------ Stored data

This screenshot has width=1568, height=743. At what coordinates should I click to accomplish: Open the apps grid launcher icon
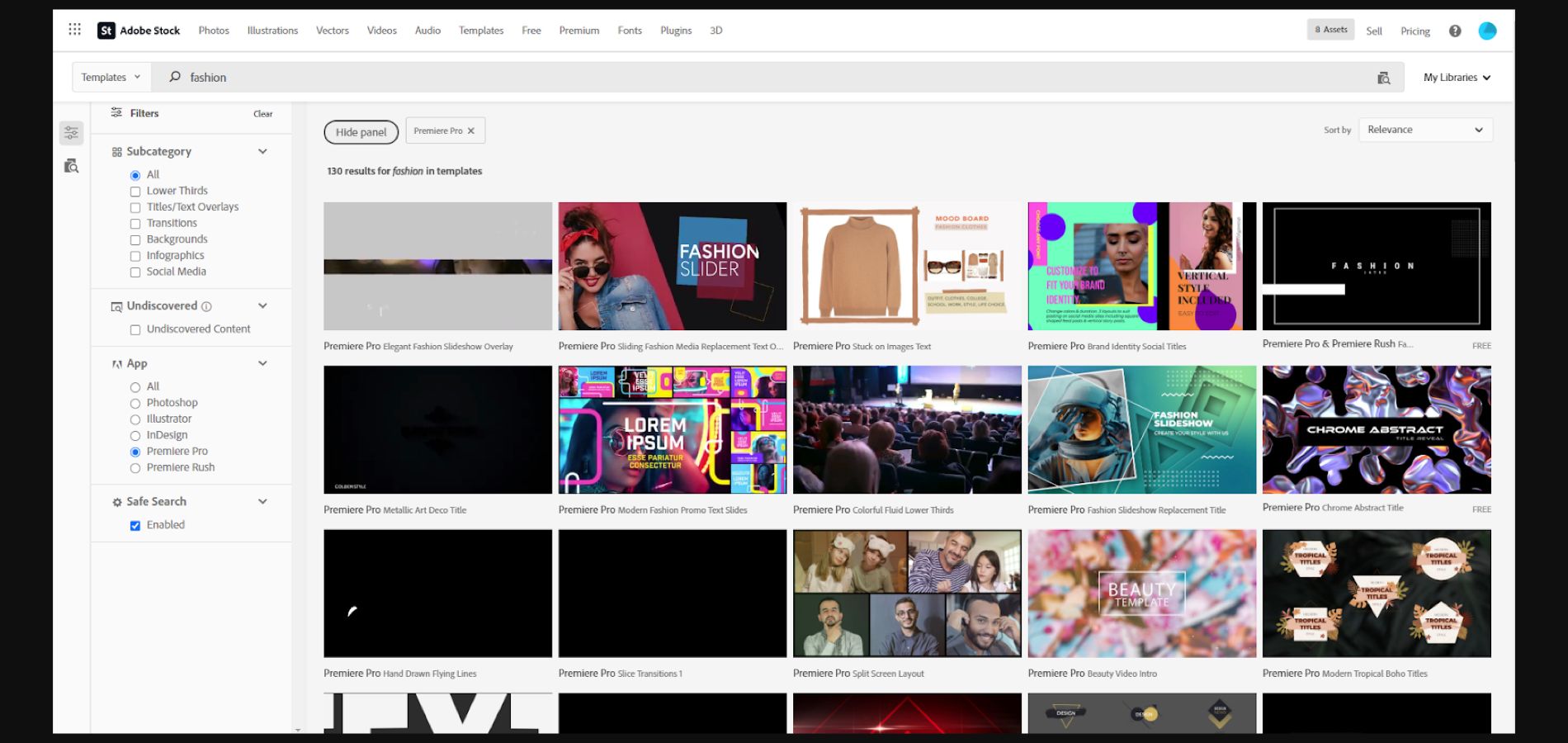click(74, 30)
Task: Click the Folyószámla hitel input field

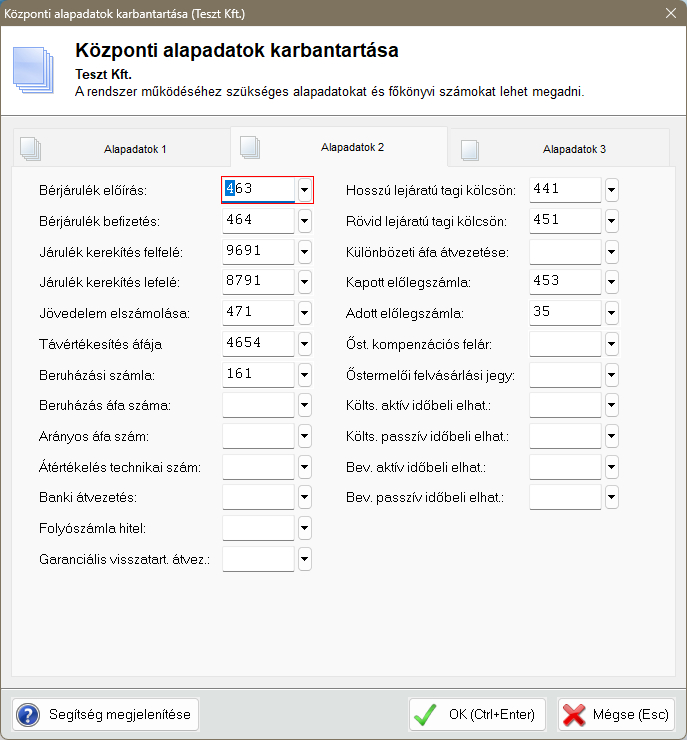Action: click(258, 528)
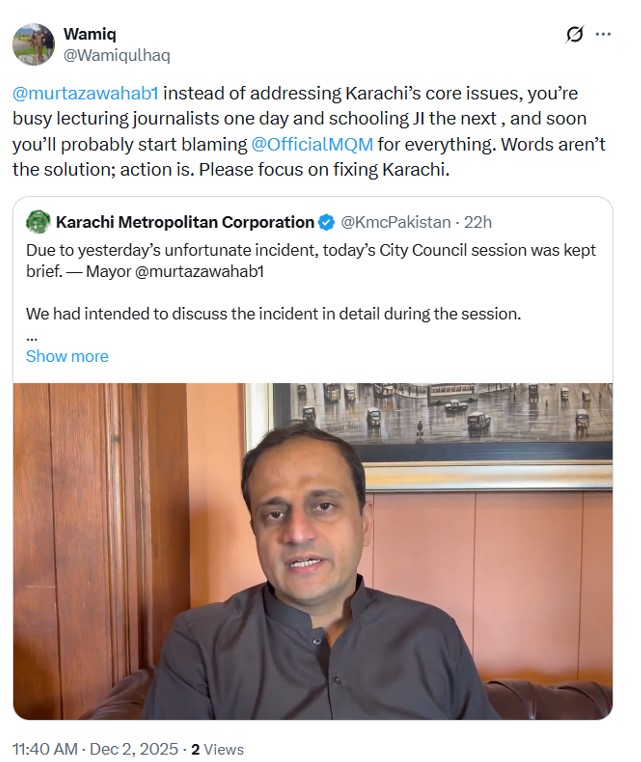Open the @OfficialMQM mention link

[x=312, y=144]
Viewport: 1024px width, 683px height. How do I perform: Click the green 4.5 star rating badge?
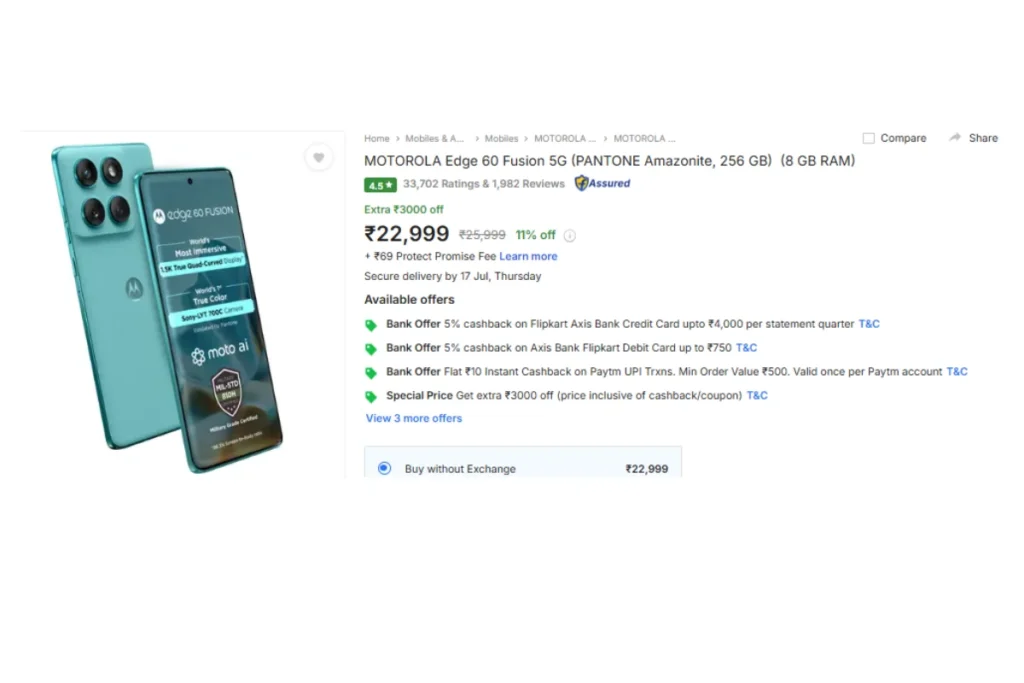(380, 185)
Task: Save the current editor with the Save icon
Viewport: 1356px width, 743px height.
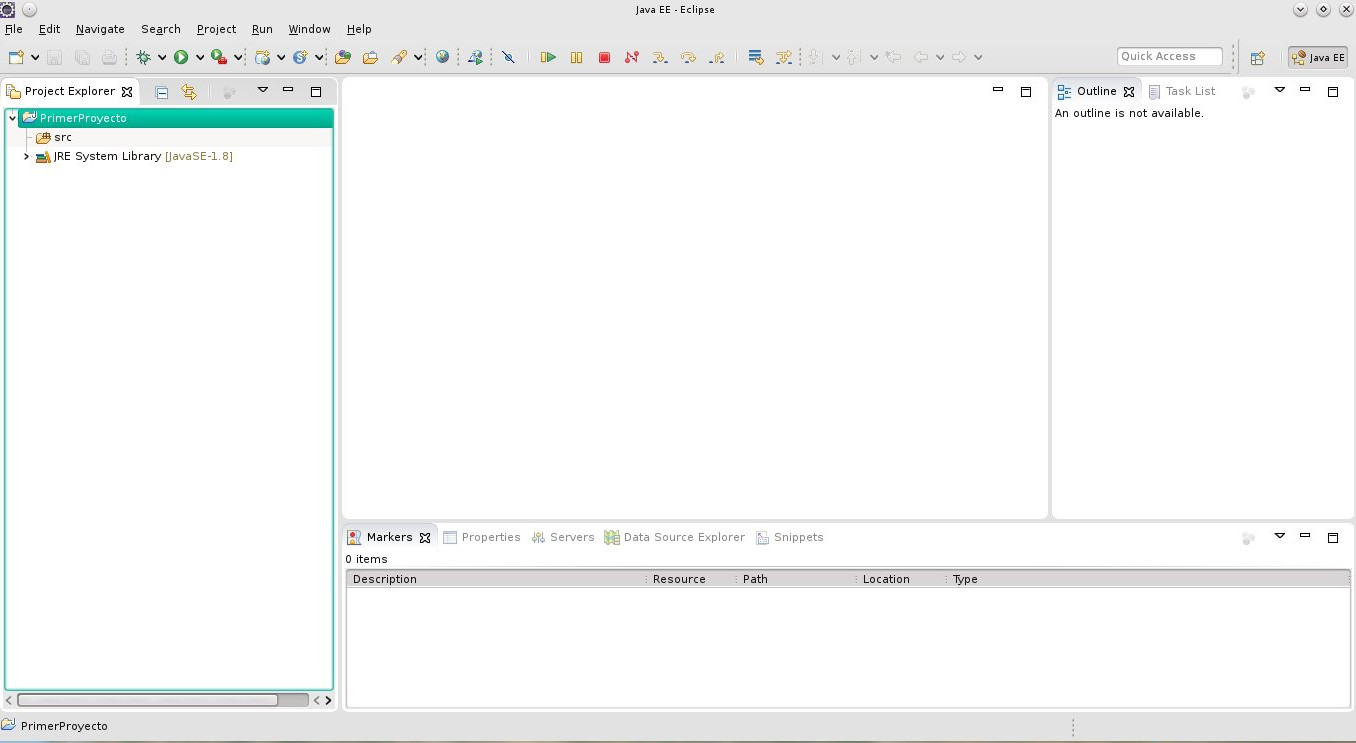Action: click(x=55, y=57)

------------

• Requirement
A word-for-word restatement of all the lines above is needed, with the pictures omitted.

• Task output
This screenshot has width=1568, height=743. At what coordinates should I click to accomplish: Open the apps grid launcher icon
click(74, 30)
Task: Click the Folyószámla hitel input field

Action: click(258, 528)
Open the @OfficialMQM mention link

[x=312, y=144]
Viewport: 1024px width, 683px height. How do I perform: Click the green 4.5 star rating badge?
(380, 185)
Task: Save the current editor with the Save icon
Viewport: 1356px width, 743px height.
Action: click(x=55, y=57)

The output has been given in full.